Format each nonblank line of the entries below as a JSON list of strings, one string per line, with the pictures omitted.
:::
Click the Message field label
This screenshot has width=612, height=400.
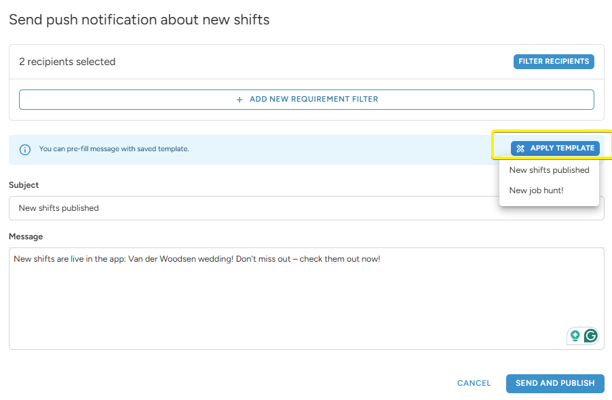[26, 237]
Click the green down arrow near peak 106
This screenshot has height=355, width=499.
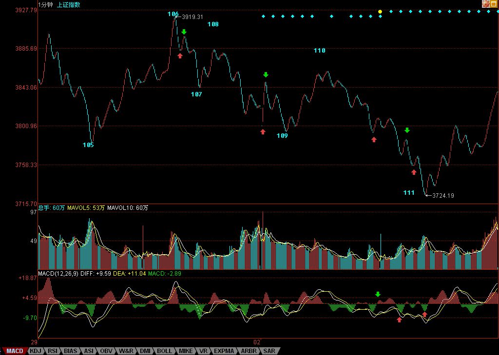pyautogui.click(x=184, y=32)

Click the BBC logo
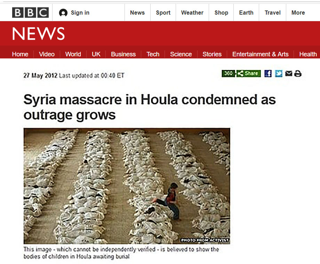click(x=30, y=13)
:::
* _Complete answer_:
[
  "Click the Message field label",
  "This screenshot has width=612, height=400.",
  "[26, 237]",
  "Click the green down arrow near peak 106",
  "This screenshot has height=355, width=499.",
  "pyautogui.click(x=184, y=32)",
  "Click the BBC logo",
  "click(x=30, y=13)"
]